Cat felt her smile widen. “Jem will love it.”

“He will.”

Cat turned a little more on the bench, and her mouth found Georgiana’s neck again, then the tender place beneath her ear. “And I love you.”

“Mm. I love you too.”

Georgiana’s voice sounded far too steady, a problem which Cat resolved to rectify immediately. She sucked at the fine skin of Georgiana’s throat, and Georgiana breathed out, not quite a moan.

Cat felt desire build in her own belly at the sound, whisper-soft and throaty.

She stroked Georgiana’s knee through her delicate frock and then sent her hand higher, to the crease of Georgiana’s hip.

God, her skin felt hot through the muslin, and she shifted her hips under Cat’s hand.

The scent of roses was everywhere, eddying through Cat’s body on a tide of want.

“Do you want to go inside?” she murmured into Georgiana’s ear.

Or tried to murmur. Her own voice wobbled as Georgiana’s fingers grazed the underside of her breast.

“Let’s stay here,” Georgiana whispered. “In the light.” She let her head tip back, her face tilted toward the sun. “I like being seduced in the garden.”

“Is that so?” Cat murmured, and then slid down, off the bench and in between Georgiana’s knees. “We shall see how you like—”

She broke off halfway through lifting Georgiana’s skirts, her hand frozen on Georgiana’s scandalously bare calf.

Georgiana peered down. “What is it? Have I shocked you with my lack of undergarments again?”

“Georgie.” Cat’s voice sounded very peculiar. “Will you come down here for a moment?”

“Ah—all right?” Georgiana wrestled her leg free and slid off the bench as well, coming to kneel beside Cat. “Did you borrow some new book from Belvoir’s while you were gone? Are we acting something out or—”

And then her mouth dropped open as she too glimpsed what Cat had seen.

Cat swallowed very hard. “Is that—”

“Oh my God,” Georgiana whispered. “It is. ”

Embedded into the black-and-white tiles at the base of the wall—in the space they’d cleared for their bench—lay a constellation of sparkling shapes.

“The jewels,” Cat whispered. “Luna’s jewels.”
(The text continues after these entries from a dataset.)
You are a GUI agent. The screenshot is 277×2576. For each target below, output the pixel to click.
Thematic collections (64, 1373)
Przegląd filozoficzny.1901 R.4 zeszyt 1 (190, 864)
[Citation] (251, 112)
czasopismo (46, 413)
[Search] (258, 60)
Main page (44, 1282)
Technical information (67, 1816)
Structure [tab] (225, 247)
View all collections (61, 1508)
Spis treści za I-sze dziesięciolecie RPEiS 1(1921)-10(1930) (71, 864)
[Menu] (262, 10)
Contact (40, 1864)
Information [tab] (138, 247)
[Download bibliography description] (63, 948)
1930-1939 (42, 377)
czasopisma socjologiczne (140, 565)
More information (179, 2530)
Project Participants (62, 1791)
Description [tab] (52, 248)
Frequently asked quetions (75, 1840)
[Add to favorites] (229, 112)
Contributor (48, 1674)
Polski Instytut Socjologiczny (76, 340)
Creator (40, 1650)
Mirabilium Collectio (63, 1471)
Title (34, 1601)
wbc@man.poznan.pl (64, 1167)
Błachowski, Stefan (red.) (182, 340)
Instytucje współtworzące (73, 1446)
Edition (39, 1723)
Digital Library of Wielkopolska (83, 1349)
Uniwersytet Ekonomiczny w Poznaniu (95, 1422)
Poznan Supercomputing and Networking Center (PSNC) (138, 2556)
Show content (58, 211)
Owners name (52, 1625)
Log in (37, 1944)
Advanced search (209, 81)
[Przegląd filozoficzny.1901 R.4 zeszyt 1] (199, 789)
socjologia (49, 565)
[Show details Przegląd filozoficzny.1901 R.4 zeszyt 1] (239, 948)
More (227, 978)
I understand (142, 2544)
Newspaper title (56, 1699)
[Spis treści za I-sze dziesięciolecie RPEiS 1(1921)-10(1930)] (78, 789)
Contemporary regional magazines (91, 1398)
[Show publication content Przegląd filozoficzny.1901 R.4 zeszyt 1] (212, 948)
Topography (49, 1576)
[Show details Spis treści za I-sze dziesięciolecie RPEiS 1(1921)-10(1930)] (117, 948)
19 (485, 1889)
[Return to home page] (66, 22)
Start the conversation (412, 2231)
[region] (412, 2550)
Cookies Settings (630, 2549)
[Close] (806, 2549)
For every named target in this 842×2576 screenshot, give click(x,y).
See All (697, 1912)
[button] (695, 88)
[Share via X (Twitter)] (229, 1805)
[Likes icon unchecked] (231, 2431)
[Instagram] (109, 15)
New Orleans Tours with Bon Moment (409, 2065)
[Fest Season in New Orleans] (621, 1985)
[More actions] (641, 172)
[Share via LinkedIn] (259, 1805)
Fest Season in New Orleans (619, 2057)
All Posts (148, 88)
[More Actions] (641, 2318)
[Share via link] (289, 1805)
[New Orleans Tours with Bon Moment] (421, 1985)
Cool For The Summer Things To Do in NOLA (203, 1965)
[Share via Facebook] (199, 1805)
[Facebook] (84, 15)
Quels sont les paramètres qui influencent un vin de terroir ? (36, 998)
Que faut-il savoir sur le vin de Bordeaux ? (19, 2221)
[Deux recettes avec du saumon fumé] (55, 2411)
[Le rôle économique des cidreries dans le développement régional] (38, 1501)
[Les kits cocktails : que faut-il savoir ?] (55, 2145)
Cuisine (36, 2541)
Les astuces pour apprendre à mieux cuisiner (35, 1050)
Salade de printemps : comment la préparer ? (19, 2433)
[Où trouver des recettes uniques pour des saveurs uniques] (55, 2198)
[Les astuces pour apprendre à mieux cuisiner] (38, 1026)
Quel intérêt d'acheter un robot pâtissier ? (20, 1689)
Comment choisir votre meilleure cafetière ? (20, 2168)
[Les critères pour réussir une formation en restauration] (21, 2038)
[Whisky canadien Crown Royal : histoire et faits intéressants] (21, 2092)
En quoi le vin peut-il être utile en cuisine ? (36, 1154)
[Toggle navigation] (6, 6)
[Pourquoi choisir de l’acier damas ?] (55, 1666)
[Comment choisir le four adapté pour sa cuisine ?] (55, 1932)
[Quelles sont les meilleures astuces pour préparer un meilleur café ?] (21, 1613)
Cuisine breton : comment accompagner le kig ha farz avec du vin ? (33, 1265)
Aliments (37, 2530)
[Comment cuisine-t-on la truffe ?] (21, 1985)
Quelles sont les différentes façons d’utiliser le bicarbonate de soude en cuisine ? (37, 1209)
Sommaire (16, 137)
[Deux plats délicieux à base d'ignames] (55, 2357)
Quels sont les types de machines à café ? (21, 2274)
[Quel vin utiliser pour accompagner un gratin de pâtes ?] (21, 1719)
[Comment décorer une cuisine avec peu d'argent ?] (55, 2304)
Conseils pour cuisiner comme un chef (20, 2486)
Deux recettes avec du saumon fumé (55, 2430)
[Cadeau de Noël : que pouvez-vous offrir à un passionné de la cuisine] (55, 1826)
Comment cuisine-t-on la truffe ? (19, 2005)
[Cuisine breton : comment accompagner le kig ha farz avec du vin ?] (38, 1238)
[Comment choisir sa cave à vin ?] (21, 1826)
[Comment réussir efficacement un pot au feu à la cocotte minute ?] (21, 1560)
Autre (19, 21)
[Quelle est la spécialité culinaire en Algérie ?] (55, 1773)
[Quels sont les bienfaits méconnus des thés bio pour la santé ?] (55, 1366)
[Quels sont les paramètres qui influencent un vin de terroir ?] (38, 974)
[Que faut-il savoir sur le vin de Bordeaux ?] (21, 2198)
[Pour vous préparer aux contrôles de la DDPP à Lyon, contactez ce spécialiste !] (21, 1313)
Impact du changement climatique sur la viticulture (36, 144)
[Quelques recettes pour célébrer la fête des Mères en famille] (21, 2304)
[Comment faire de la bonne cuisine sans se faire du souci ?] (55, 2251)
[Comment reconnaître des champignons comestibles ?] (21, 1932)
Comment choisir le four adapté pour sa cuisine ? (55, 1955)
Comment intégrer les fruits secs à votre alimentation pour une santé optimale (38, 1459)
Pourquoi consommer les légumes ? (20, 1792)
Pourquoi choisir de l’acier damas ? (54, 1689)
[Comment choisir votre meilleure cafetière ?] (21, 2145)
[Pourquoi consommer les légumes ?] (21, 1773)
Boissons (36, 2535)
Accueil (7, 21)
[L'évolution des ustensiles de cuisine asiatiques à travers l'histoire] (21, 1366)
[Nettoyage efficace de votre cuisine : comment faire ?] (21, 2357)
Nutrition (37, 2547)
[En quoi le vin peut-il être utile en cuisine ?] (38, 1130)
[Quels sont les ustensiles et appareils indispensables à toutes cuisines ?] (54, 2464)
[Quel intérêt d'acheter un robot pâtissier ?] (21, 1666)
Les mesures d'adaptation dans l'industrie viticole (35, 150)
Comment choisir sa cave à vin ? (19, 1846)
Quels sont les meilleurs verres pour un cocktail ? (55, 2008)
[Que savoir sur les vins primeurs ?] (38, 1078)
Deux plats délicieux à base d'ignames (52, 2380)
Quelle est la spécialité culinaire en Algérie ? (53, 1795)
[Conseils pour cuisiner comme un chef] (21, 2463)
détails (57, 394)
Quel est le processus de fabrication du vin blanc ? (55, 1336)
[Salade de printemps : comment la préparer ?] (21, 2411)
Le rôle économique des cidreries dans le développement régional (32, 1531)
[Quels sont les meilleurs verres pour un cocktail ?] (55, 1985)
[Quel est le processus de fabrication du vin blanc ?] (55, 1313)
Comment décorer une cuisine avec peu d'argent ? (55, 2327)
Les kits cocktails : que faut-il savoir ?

Set into the ebony trefoils were large sapphires, so dark as to be nearly black. And nested in the tiny white tiles that surrounded them were dozens and dozens of diamonds.

Cat reached out and ran her fingers across the tiles. The jewels had been invisible from above—at any other time of day, any other angle of the sun, the facets of the gems would not have caught the light.

But she could see them now. She could feel their tiny geometries, rough and tangible beneath her fingertips.

They were real. Luna’s jewels were real.

Georgiana leapt to her feet. “We need—dear God, I don’t even know what we need! A mineralogist. An archeologist. Iris might know how to…” She looked down at Cat, and her face was flushed, her eyes crystal-bright in the afternoon sun. “I need to write to Iris. I need to write to Jem!”

“Go,” said Cat, laughing. “Go. Find a pen. I’ll be right behind you.”

Georgiana bent down and kissed her hard upon the mouth, then dashed off into the east wing.

Cat ran her fingers over the jewels one more time, very slowly, and then rose to her feet. She cupped one of the roses in her hand and brought it to her face, and her gaze fell upon the plaque, polished to brilliance.

“If you’re still here,” she murmured, “thank you for everything. We will do right by you. By both of you. I promise.”

She let go of the blossom. It hung, sturdy and solid, on the vine, and its roots reached down to the soil beneath her feet.

The wind rustled the leaves. The sun was warm on the tiles. The roses were tended, and the house—strange and unsettling as it might be—held love in all its rooms.